[ProgClub list] So, why aren't we using Unix as god intended?

Asher Glynn asher.glynn at gmail.com
Thu Oct 27 00:55:06 AEDT 2011

On 26 October 2011 14:34, John Elliot <jj5 at progclub.org> wrote:

> On 27/10/2011 12:05 AM, Asher Glynn wrote:
>> Its just an interesting dilemma - on the one hand Unix is crafted and
>> guided
>> by many many design decisions that actually turned out to be bollocks in
>> the
>> long term, so we're living with a design that no longer fits our usage
>> pattern.
> I think I agree with you. I'll look forward to seeing your article.
Focusing on short(ish) posts


> I've been thinking along similar lines about Blackbrick's (planned :P)
> Homepage Server. That will support multiple concurrent users, but the
> security will be managed at the application layer, and not by deferring in
> any way to the (Linux) platform. From the operating system's perspective
> that will be the "single user running single daemon process" that you
> alluded to earlier, essentially www-data running Apache. Actually, in
> practice, I expect it will be more than that, but not by much.
> I'm happy with *nix because I can use its intended idioms when it suits me,
> and ignore them if it doesn't. Sometimes I use my *nix systems in all the
> ways you enumerated as intentions, and sometimes I don't. I guess it's a
> matter of trying to pick the right tool for the job. I feel like the Unix
> approach left me with options.

I agree - Unix is the correct default option, but why don't we have well
known alternatives?

> A question that springs to mind, and I'm surprised I haven't got an answer
> for this off the top of my head, but what are the design decisions taken by
> Windows that differ from *nix? Is it simply that Windows is more graphically
> oriented, or does it go further than that? If you think *nix is out-dated,
> what is your opinion on Windows (or OSX, to the extent it's not just BSD
> Unix)?

Windows was based around the experiences of the VMS guys that came from
Digital - very clever guys. MS benefited from them in the same way as a
whole lot of pissed off Digital CPU designers benefited AMD for a bit,
bringing specific skills in. Hangovers in Windows from OS/2 are based around
some of IBM's mainframe experience and DOS being a variant on CP/M which
actually hails in part back to CP/CMS in the mainframe. The "official"
language for CP/M was PL/M which was a variant of PL/I, definitely a
mainframe programming language. Windows NT is interesting because its
actually a much more modern design than Linux, but I think it suffers
because it is too much of a hodge podge of design concepts.

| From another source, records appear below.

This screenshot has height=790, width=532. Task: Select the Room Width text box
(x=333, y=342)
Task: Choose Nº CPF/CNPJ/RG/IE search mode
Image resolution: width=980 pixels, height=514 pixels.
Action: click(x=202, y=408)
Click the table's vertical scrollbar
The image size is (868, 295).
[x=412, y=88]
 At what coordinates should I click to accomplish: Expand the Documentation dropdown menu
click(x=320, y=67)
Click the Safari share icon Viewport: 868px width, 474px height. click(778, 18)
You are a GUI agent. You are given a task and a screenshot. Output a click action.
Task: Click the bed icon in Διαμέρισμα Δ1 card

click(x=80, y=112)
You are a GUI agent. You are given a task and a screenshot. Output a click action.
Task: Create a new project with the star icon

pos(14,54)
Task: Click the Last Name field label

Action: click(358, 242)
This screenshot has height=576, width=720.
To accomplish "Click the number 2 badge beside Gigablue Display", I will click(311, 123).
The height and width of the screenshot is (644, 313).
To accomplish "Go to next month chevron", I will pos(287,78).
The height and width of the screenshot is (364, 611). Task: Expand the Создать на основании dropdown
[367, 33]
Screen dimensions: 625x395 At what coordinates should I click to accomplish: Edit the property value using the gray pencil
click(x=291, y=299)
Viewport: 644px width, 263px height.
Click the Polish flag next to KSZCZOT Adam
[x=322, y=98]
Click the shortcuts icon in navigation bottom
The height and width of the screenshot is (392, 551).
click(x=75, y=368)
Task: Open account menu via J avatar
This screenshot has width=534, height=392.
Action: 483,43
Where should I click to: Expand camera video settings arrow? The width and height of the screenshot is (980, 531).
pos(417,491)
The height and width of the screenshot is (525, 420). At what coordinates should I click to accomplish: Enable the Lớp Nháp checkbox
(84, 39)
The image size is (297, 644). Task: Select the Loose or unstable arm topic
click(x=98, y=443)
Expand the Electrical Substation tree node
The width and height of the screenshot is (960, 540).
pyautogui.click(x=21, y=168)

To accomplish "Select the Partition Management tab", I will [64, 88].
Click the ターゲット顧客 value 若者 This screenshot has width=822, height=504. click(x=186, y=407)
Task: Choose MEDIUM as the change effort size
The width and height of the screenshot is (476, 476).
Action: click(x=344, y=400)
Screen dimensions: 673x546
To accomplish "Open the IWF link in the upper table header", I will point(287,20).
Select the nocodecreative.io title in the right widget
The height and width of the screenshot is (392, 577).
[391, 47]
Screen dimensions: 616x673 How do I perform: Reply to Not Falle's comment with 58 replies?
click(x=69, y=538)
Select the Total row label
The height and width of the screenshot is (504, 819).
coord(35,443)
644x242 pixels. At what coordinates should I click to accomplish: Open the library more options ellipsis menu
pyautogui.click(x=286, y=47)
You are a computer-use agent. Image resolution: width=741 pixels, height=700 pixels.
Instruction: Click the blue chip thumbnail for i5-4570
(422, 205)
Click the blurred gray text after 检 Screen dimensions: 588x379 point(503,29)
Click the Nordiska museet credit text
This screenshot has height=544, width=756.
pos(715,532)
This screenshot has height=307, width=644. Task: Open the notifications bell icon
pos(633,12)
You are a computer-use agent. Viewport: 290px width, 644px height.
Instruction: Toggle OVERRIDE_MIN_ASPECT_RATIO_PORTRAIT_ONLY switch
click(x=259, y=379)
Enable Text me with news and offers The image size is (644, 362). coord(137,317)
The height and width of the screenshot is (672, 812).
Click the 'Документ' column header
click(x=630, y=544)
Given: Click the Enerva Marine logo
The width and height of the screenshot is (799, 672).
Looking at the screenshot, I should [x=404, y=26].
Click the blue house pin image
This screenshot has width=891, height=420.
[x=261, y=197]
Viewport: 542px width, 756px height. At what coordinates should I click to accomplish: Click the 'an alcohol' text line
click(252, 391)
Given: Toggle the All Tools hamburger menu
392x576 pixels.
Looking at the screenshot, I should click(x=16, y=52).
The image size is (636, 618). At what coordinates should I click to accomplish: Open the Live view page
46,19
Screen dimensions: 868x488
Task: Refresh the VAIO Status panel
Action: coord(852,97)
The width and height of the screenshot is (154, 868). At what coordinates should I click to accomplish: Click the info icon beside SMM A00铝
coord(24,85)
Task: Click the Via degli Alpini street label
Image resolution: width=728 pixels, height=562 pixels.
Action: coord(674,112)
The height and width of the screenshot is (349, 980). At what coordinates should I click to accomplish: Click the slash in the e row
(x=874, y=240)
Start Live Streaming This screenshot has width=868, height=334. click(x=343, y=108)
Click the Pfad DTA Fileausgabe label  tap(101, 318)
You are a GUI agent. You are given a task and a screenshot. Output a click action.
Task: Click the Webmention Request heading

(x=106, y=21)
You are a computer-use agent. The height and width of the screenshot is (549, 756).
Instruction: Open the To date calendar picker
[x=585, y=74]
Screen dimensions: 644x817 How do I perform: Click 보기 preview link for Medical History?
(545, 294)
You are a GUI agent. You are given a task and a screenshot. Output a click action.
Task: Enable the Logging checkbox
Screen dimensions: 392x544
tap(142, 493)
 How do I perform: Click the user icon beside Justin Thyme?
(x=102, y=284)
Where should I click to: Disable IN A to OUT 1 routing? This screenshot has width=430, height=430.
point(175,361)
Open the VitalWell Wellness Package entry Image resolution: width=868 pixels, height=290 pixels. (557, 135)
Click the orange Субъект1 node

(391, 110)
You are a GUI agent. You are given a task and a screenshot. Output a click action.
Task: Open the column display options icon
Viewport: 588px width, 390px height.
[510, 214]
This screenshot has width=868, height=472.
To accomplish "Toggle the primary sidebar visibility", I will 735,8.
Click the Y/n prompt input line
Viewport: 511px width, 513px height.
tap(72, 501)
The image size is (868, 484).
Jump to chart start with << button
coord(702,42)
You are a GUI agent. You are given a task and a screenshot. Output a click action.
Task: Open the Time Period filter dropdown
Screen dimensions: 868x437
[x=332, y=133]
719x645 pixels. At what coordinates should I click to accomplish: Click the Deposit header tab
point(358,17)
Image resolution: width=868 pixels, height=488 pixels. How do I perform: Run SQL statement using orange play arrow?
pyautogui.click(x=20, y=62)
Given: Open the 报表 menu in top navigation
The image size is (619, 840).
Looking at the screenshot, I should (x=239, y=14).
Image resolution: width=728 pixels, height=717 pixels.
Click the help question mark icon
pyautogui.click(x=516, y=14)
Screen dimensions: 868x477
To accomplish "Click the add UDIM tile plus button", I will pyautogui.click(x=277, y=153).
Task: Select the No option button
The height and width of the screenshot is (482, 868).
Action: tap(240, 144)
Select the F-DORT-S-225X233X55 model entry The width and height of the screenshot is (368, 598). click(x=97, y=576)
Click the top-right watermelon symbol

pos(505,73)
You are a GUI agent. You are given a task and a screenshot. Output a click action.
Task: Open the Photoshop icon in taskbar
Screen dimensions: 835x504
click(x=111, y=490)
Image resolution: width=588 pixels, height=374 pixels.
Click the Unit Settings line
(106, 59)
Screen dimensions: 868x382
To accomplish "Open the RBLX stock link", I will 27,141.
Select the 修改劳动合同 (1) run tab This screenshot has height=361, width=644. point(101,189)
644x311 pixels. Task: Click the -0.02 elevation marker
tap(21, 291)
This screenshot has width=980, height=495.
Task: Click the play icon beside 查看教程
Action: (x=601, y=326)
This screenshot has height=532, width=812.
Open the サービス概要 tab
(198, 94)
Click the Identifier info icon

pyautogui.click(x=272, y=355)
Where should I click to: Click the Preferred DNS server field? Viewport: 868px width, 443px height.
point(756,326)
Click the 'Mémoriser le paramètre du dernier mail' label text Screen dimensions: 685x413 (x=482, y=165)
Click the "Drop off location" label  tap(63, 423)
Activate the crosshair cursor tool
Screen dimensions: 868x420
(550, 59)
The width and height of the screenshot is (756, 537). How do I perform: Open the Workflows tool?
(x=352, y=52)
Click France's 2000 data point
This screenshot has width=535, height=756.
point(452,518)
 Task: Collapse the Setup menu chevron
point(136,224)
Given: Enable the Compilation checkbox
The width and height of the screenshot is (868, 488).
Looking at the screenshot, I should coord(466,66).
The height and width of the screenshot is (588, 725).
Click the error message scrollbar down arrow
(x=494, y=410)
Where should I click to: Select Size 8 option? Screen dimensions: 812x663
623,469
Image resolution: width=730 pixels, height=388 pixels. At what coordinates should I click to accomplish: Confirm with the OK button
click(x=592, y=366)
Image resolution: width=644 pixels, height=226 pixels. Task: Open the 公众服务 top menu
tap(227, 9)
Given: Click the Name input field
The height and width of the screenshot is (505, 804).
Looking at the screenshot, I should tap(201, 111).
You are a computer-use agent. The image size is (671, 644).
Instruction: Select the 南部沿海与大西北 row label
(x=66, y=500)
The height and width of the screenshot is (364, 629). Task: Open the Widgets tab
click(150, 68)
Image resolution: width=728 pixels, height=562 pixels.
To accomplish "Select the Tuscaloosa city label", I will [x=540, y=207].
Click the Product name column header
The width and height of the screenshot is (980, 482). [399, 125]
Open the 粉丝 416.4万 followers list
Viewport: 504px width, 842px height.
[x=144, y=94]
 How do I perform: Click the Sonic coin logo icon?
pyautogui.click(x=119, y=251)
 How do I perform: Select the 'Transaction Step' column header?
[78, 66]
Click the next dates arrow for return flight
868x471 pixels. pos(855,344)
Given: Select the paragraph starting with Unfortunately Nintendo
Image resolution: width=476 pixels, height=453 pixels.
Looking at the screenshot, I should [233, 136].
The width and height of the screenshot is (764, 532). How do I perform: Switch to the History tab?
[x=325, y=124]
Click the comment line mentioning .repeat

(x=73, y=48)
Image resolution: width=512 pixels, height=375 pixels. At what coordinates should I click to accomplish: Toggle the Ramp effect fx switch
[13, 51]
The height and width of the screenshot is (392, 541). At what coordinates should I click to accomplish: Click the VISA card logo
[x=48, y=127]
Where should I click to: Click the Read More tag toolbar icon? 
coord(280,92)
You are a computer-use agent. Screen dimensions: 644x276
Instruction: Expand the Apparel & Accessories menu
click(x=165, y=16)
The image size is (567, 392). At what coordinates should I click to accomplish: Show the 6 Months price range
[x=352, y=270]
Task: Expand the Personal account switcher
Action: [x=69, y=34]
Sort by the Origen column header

OS X is interesting - they made a very good decision to base on something
innocuous like BSD rather than what they were originally using at NeXT but
you can see the years the poor guys at NeXT really thinking hard about
things burning through into OS X. If anyone gets hung up about Objective C
being used for it - go find a mirror and try and tell yourself that C++ in
any way is a well thought through language and watch the mirror crack itself
up laughing.

Picking an existing starting point for a kernel is completely legit, you
just have to live with all the other bits of cruft you inherit with it.

To squeeze performance from hypervisors we're increasingly using specific,
dedicated network drivers and disk drivers that are just thin shims on
hypervisor services - not a hundred miles from either microkernel OSes

The real alternative would be something like the Hurd - but that frankly
requires a few beers to take even remotely seriously.